Mimarisiyle olduğu kadar hikayeleriyle de dikkat çeken bir başka cami ise Tophane'deki Kılıç Ali Paşa Camisi. Kaptan-ı Derya Kılıç Ali Paşa cami yaptırmak için padişahtan yer ister. Padişah 3. Murat ise “Sen ki denizlerin serdarısın denizin üzerinden cami yap” diyerek tavsiyede bulunur. Ve cami zemini doldurularak bugünkü Tophane semtine yaptırılır. Bu camiyle ilgili bir başka rivayet ise Don Kişot romanının yazarı ünlü İspanyol yazar Cervantes'in de köle olarak İstanbul'da bulunduğu sıralarda bu caminin inşaatında çalışmış olması.
Son dönem Osmanlı eserlerinden biri olan Yıldız Camisi padişah tarafından planı ve yapımında emeği geçen tek cami. Padişah II. Abdülhamit tarafından planları yapılmış bu caminin ahşap kafes oymalarını da bizzat Padişah II. Abdülhamit, kendi elleriyle yapmıştır.
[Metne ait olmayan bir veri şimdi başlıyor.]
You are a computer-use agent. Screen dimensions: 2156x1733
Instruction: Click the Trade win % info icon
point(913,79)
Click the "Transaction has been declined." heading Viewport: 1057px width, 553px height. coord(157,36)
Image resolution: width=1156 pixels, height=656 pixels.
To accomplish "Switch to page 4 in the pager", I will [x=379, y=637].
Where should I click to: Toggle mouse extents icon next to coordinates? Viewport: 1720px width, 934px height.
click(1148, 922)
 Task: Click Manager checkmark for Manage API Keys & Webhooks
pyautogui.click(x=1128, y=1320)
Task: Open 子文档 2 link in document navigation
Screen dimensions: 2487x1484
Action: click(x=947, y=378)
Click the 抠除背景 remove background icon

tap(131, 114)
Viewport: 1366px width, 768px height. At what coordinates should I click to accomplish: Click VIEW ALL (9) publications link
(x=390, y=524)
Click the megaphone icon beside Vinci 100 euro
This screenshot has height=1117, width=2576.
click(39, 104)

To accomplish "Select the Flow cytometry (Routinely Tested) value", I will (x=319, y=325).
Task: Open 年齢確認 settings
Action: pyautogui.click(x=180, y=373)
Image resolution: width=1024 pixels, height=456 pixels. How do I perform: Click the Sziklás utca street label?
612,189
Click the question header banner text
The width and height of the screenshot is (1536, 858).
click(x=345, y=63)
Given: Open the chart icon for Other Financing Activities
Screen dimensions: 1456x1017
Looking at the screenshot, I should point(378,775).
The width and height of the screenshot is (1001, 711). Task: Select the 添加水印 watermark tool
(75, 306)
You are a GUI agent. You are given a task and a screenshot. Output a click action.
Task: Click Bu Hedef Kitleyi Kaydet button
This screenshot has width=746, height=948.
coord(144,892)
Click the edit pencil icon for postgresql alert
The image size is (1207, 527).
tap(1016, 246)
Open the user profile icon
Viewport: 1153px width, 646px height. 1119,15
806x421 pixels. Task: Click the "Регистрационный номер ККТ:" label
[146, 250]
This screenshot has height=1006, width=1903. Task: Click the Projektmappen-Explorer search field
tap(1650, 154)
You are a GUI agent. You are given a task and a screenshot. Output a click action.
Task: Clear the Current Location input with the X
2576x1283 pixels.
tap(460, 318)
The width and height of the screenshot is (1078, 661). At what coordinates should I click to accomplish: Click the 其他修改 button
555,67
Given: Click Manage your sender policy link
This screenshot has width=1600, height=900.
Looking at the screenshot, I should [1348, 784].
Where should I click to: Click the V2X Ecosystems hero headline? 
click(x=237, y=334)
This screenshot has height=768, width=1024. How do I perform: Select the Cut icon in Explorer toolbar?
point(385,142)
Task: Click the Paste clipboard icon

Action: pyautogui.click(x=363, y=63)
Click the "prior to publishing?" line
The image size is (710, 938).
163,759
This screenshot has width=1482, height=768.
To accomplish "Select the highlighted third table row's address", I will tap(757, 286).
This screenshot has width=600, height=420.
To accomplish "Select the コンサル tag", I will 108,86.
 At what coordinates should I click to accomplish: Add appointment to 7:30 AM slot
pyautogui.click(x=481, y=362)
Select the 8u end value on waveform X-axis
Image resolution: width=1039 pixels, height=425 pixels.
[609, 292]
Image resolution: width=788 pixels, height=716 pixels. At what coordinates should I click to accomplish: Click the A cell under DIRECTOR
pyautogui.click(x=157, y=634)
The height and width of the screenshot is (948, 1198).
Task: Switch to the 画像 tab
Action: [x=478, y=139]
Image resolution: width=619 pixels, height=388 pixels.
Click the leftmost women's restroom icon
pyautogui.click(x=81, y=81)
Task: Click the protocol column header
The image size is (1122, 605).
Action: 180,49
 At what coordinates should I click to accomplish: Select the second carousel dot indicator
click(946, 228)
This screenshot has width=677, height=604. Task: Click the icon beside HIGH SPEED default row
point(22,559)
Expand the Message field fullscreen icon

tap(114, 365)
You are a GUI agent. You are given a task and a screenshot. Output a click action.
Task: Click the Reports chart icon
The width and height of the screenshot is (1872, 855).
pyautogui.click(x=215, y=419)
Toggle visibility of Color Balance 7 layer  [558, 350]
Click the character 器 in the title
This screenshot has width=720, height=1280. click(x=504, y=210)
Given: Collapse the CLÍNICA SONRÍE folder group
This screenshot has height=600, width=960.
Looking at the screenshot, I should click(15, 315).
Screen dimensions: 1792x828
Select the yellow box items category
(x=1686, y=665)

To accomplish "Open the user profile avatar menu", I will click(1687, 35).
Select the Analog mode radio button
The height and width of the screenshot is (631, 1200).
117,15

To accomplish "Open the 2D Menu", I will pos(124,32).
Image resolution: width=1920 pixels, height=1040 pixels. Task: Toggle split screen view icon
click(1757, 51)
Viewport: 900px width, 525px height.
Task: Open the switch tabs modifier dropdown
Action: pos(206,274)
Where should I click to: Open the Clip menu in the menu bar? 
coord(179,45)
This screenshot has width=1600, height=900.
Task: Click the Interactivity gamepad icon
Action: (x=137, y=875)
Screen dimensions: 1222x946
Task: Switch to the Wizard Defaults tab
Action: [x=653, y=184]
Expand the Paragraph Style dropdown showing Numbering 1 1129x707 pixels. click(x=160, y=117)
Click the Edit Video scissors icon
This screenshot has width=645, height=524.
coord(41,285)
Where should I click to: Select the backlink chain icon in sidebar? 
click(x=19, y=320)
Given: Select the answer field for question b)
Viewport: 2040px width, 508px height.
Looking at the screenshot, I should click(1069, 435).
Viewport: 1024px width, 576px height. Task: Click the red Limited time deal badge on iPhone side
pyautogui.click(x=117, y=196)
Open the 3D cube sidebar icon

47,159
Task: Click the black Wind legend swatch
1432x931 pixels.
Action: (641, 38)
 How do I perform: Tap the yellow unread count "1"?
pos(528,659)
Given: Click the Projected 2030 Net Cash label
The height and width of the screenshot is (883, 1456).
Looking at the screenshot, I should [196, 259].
Beşiktaş Barbaros Bulvarı'ndan geçerken mimarisiyle de dikkatinizi çeker.
Kanuni Sultan Süleyman Mimar Sinan'a büyük bir cami yapmasını ister. Bugünkü Süleymaniye Camisi'nin temeli atılır ancak aradan 7 yıl geçmiş ve cami inşaatı durmuştur. Sürekli Mimar Sinan'ın kaçacağı camiyi yapamayacağı dedikoduları konuşulunca padişah bir gün habersiz camiye gider. Mimar Sinan'ı caminin ortasında nargile tüttürürken görür ve hiddetlenir. Ancak Mimar Sinan su dolu nargileyi üfleyerek caminin akustiğini hesaplamaktadır. Yine Usta Sinan büyük turşu küpleri getirerek ve bunları kubbenin eteklerine koyarak, şahane bir akustik hesaplaması yapar. Ve ardından kısa sürede cami inşaatını tamamlar.